■ TASK GOAL: Begin at the top of the following data. Copy each line exactly until you have copied the line containing "Task: Click -0.010 HBD amount for alovely088".
****
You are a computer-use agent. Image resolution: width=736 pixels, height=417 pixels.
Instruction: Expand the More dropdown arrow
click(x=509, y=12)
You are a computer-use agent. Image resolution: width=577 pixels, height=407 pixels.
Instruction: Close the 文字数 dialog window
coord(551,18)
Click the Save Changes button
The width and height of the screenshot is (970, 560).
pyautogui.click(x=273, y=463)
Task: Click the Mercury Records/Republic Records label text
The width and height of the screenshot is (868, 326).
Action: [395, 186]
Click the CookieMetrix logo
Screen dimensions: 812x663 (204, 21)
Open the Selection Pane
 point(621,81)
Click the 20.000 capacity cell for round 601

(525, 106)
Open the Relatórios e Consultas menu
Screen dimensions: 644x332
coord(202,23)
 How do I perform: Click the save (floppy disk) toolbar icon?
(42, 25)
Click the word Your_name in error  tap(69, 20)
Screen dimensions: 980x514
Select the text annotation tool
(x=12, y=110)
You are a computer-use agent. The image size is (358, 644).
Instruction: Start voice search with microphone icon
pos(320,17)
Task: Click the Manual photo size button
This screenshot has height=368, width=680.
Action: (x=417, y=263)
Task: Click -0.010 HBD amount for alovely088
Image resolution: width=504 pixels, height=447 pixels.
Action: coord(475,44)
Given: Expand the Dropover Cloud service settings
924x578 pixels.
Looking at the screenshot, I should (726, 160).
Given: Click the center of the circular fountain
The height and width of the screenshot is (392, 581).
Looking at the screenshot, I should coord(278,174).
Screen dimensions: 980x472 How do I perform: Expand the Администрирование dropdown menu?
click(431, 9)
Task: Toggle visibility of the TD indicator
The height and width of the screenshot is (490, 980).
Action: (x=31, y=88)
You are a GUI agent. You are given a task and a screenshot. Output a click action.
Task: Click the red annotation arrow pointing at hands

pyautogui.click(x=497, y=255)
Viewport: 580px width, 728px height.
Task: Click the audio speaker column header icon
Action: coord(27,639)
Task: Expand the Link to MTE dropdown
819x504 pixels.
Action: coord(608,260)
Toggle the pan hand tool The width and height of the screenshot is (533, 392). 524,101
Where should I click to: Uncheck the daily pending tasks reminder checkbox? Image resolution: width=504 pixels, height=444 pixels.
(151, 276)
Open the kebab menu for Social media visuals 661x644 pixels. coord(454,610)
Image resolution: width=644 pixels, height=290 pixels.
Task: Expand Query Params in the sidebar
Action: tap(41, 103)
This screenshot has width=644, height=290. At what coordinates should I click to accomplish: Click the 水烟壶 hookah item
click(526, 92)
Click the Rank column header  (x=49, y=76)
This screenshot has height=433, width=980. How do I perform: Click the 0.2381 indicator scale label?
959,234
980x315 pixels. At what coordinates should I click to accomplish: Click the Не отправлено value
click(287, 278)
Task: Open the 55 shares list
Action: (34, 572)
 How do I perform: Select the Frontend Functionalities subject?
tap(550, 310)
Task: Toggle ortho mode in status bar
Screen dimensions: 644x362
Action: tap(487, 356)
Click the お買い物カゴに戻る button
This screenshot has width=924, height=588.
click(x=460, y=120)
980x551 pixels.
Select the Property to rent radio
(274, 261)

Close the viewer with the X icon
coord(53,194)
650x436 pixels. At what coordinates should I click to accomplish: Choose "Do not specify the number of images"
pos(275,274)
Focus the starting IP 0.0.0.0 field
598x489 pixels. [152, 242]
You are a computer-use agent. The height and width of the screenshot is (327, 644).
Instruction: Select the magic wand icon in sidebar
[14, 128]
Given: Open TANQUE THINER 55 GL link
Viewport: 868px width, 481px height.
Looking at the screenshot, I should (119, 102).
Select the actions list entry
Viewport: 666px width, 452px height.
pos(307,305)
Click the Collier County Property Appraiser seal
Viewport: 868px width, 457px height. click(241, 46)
****
■ REPLY:
You are a computer-use agent. Image resolution: width=736 pixels, height=417 pixels.
Instruction: Expand the More dropdown arrow
click(x=509, y=12)
You are a computer-use agent. Image resolution: width=577 pixels, height=407 pixels.
Instruction: Close the 文字数 dialog window
coord(551,18)
Click the Save Changes button
The width and height of the screenshot is (970, 560).
pyautogui.click(x=273, y=463)
Task: Click the Mercury Records/Republic Records label text
The width and height of the screenshot is (868, 326).
Action: [395, 186]
Click the CookieMetrix logo
Screen dimensions: 812x663 (204, 21)
Open the Selection Pane
 point(621,81)
Click the 20.000 capacity cell for round 601

(525, 106)
Open the Relatórios e Consultas menu
Screen dimensions: 644x332
coord(202,23)
 How do I perform: Click the save (floppy disk) toolbar icon?
(42, 25)
Click the word Your_name in error  tap(69, 20)
Screen dimensions: 980x514
Select the text annotation tool
(x=12, y=110)
You are a computer-use agent. The image size is (358, 644).
Instruction: Start voice search with microphone icon
pos(320,17)
Task: Click the Manual photo size button
This screenshot has height=368, width=680.
Action: (x=417, y=263)
Task: Click -0.010 HBD amount for alovely088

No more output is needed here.